_WHAT THE EXERCISE ASKS:_ Transcribe the entries below word for word, leaving out the pictures.

[Item-finding records]
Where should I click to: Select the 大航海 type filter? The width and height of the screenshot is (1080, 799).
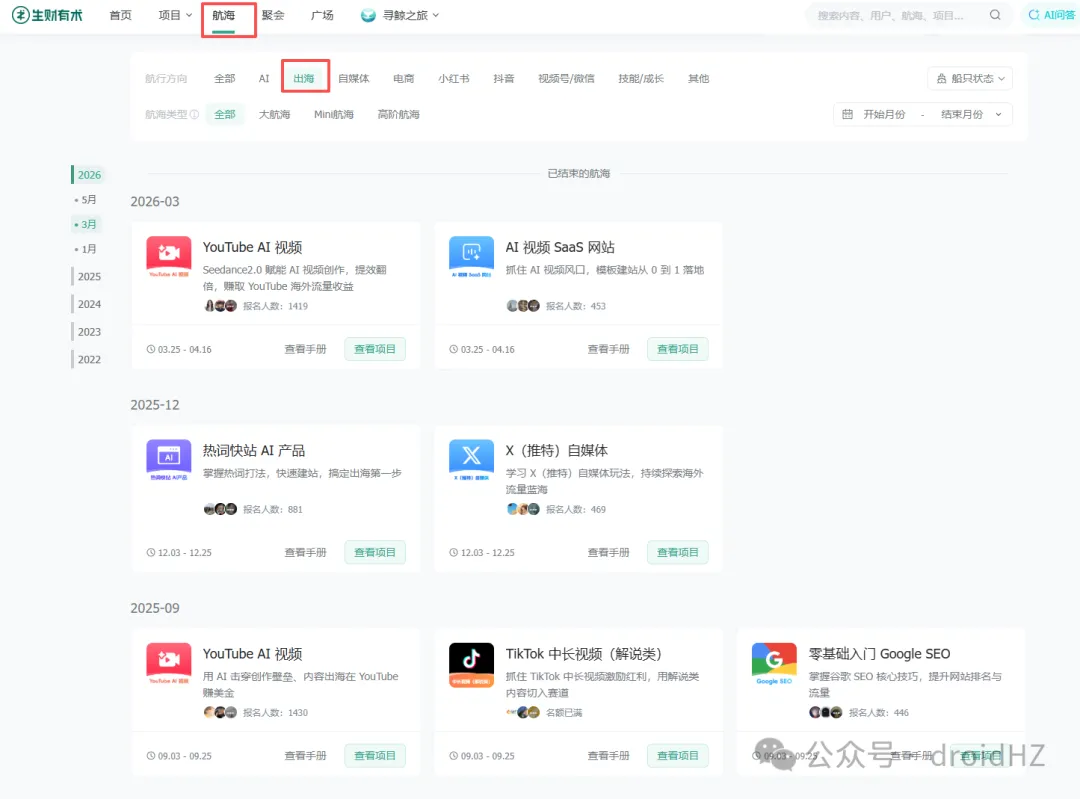pos(274,115)
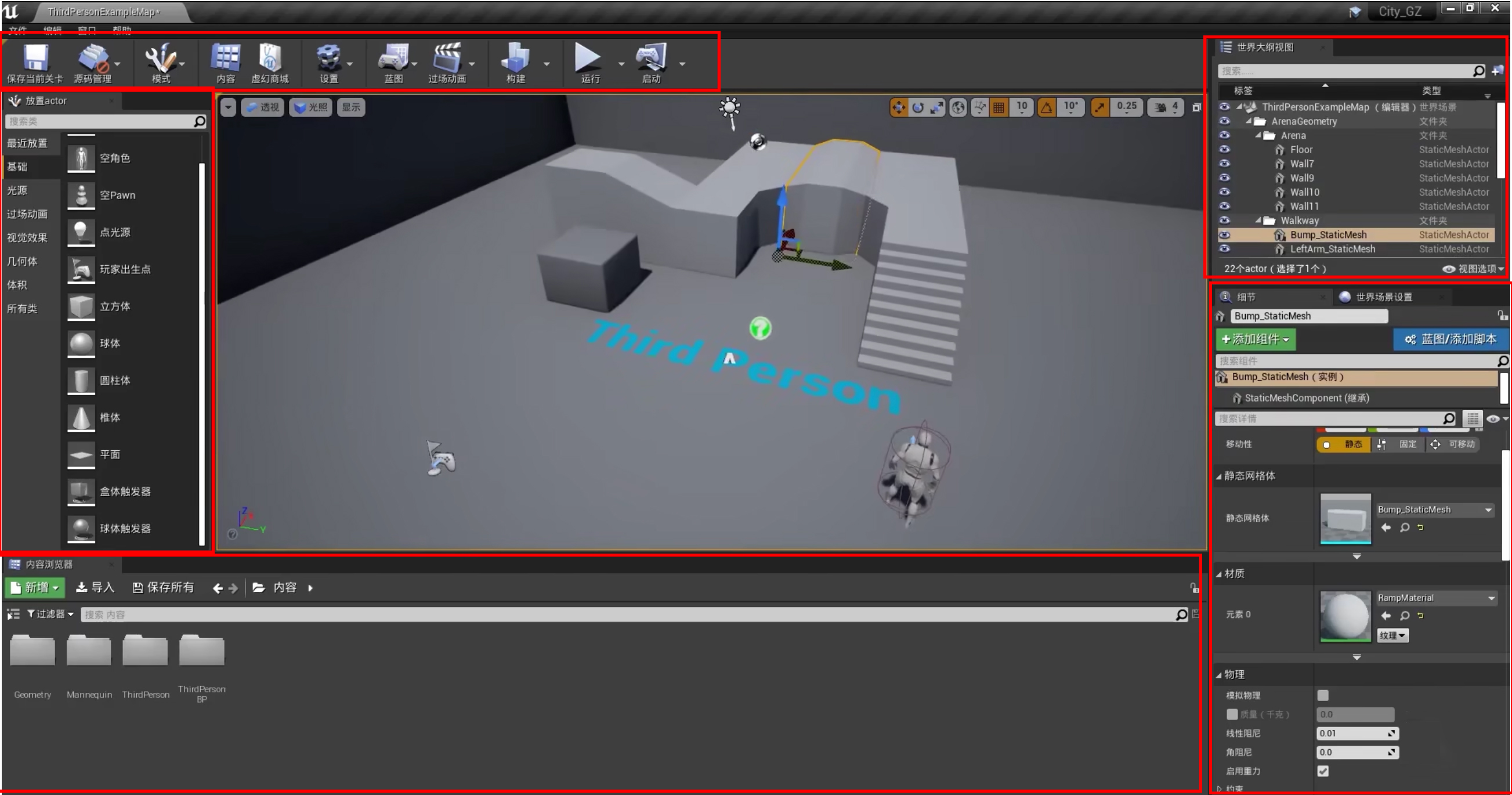This screenshot has height=795, width=1512.
Task: Click the green Add Component (添加组件) button
Action: point(1254,339)

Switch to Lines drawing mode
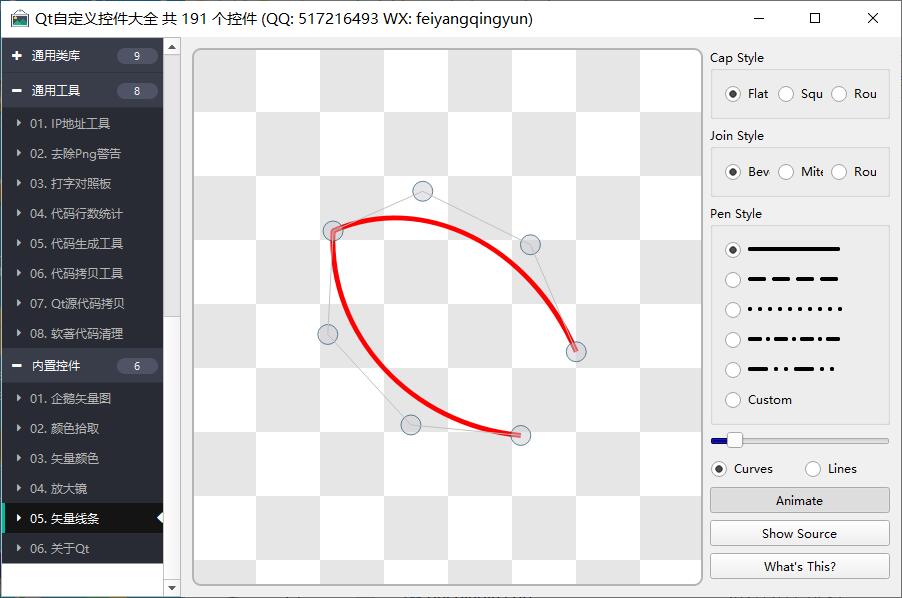(x=813, y=469)
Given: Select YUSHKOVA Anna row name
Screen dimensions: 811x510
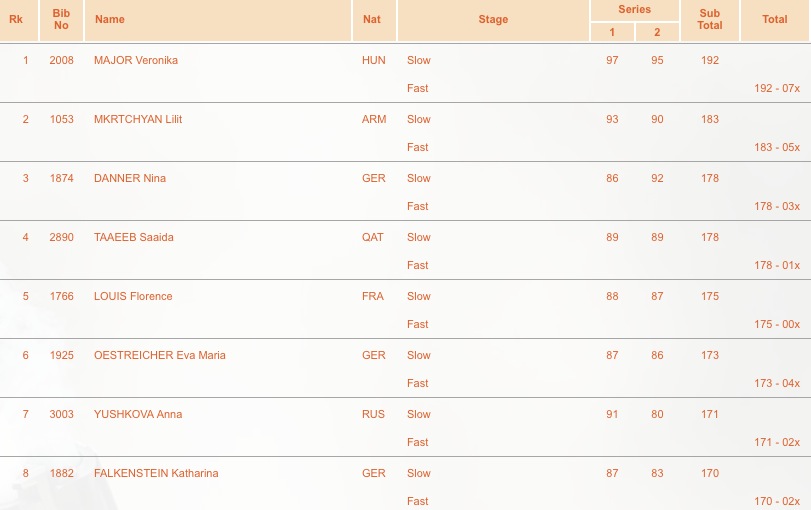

_RESPONSE TO THE EXERCISE:_
Where should I click to: Select the 大航海 type filter? The width and height of the screenshot is (1080, 799).
pos(274,115)
This screenshot has height=795, width=1512.
Task: Click the green Add Component (添加组件) button
Action: point(1254,339)

Switch to Lines drawing mode
(x=813, y=469)
Given: Select YUSHKOVA Anna row name
Screen dimensions: 811x510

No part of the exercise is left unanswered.